Wednesday, August 8, 2012

He Has Laid Down the Gold of His Heart

I wonder if people feel reserved about spending time with those who have given their very all for the sake of the gospel going out to the ends of the earth.  It always seems to me that gatherings around missionary couples/singles/families should be a time of special fellowship.  Each time we’ve had someone in our home we have been blessed infinitely more than we blessed them with hospitality, for the Spirit flows freely in those who’ve offered up the ultimate sacrifice to Him.

Our children and I will never forget the Kenyan who got up from the breakfast table to dance in our living room to He Reigns – we Americans couldn’t quite get the groove.  He trains up hundreds in their young culture to go out and proclaim Christ, to be leaders, to strive for purity.  He hid on a rooftop in town for several  days in order to escape with his life while his town was burned and pillaged and many men murdered.

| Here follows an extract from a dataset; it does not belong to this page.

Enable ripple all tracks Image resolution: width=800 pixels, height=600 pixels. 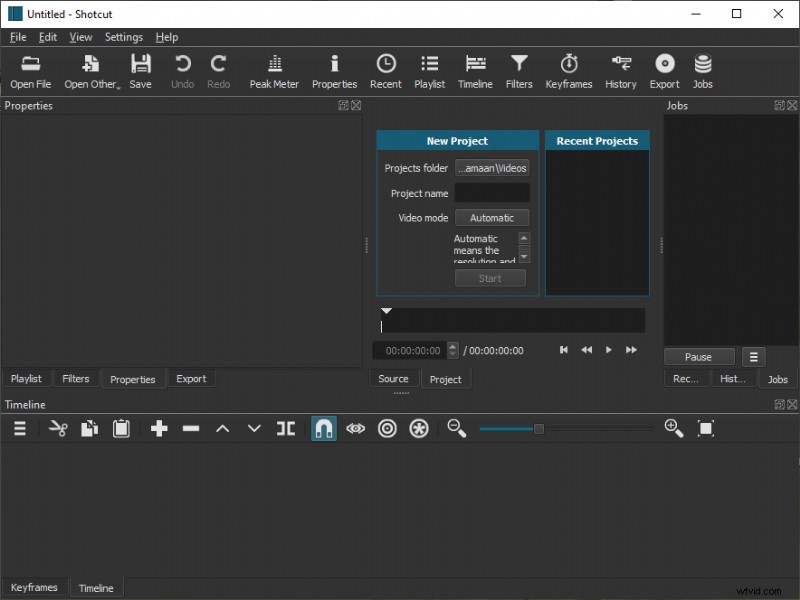pos(418,428)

It’s the song of the redeemed
Rising from the African plain
It’s the song of the forgiven
Drowning out the Amazon rain
The song of Asian believers
Filled with God’s holy fire
It’s every tribe, every tongue, every nation
A love song born of a grateful choir
It’s all God’s children singing
Glory, glory, hallelujah
He reigns, He reigns...
Let it rise about the four winds
Caught up in the heavenly sound
Let praises echo from the towers of cathedrals
To the faithful gathered underground
Of all the songs sung from the dawn of creation
Some were meant to persist
Of all the bells rung from a thousand steeples
None rings truer than this
And all the powers of darkness
Tremble at what they’ve just heard
‘Cause all the powers of darkness
Can’t drown out a single word
When all God’s children sing out
Glory, glory, hallelujah
He reigns, He reigns...
 --Newsboys

Last week we had the privilege of hearing some current stories about more of such people; Samson, who has several university degrees, but travels to remote villages over dozens of uncomfortable hours by bus, boat, motorcycle, to set up literacy training facilities so that lowest caste India families can learn to read the Bible.  Old and young alike, large numbers in the towns participate; fifty percent generally become true believers and are discipled.  The least of these my brothers…

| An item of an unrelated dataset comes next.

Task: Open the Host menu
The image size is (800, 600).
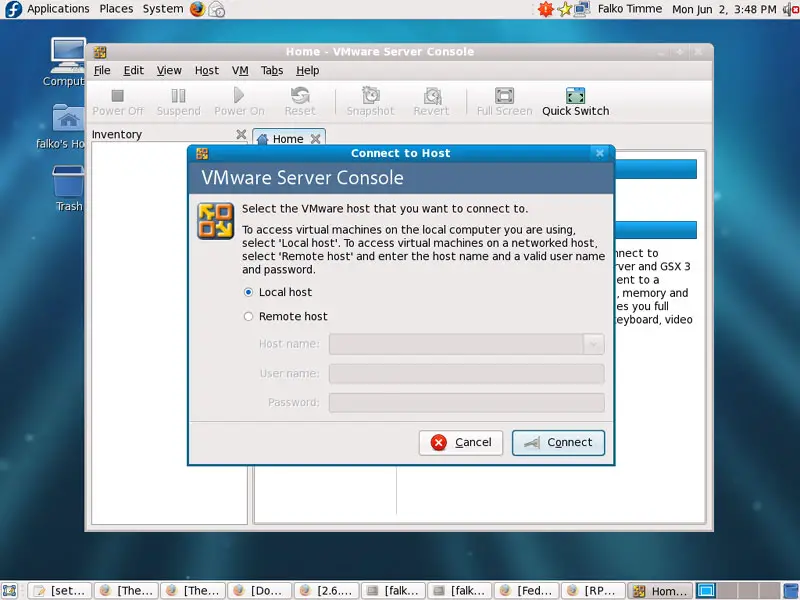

And there is the man who spent thirteen years in prison: “Even in prison, I knew that God was with me and I knew what He had done for me on the cross.  It is greater than what I had been through in prison.  Than you to my brothers and sisters in America and many other countries for your faithful prayers.  [are they?!] I know that I am still alive today because of your faithful prayer.  I am now sharing my testimony because of your powerful prayers.  Please pray for my country, Laos.  Pray that everyone accepts Jesus Christ, because I know that nothing is worthy in this life except becoming a Christian and following Jesus Christ.  I know how hard life is, but I want to encourage believers in America to be strong in their faith…”   He hasn’t been in our home, but Christ went two thousand years ago to prepare a home for him in the same eternal city we will inhabit, just some short hours from now.

Let us not think for a moment that our prayers, feeling so obscure for sufferers around the world, do not matter, or can be foregone because we can’t quite get to it.  Remembering them when we sit down to thank the Lord for a full plate of food puts our abundance in perspective.  And next time there is an opportunity to be with one of these, or with one who is telling about them, run to the chance.  It changes the lives of our children; and as adults, crystalizes a clearer perspective.

“What? Know ye not that your body is the temple of the Holy Ghost which is in you, which ye have of God, and ye are not your own?  For ye are bought with a price; therefore glorify God in your body, and in your spirit, which are God’s.”  1 Corinthians  6:19-20

“The Christian who truly enters into these two verses has solved some of the deepest problems of life  Those who recognize God’s absolute proprietorship of their bodies are not long in doubt as to where they should go, or what they should do.  Consecration is simply a matter of letting God have what He has paid for, or returning stolen property.

“Ye are bought with a price.”  It was an infinite price that God paid.  It was something more than silver and gold—the precious Blood of His only begotten Son.  God emphasizes the tremendous cost of redemption as an appeal to the heart of the redeemed.  The price He has paid measures His estimate of us.  He does not give a life so dear to Him for a soul that is worth nothing to Him.  He has laid down the gold of His heart – even Jesus Christ.  If we would go and stand on Calvary’s hill, and consider what it has cost heaven to purchase our salvation, we could not long withhold from Him what He rightfully owns—the full service of spirit, soul and body.  Yet how many are satisfied to say, “Jesus is mine,” who never go on to say, “I am his.”  One who takes this higher ground is bound to be careful what he does with property which belongs to another.

“When the thought of His proprietorship becomes uppermost, then we will simultaneously recognize the fact that being His, we are temples of the Holy Spirit.  Conscious of God’s ownership, and thoughtful of our Divine guest—the Holy Spirit—it is only natural that we should glorify God in our bodies and in our spirits which are His.  To glorify Him thus, is simply to exhibit the power and character of God in that which is His.

The Christian’s greatest joy is found in letting God possess His own property.”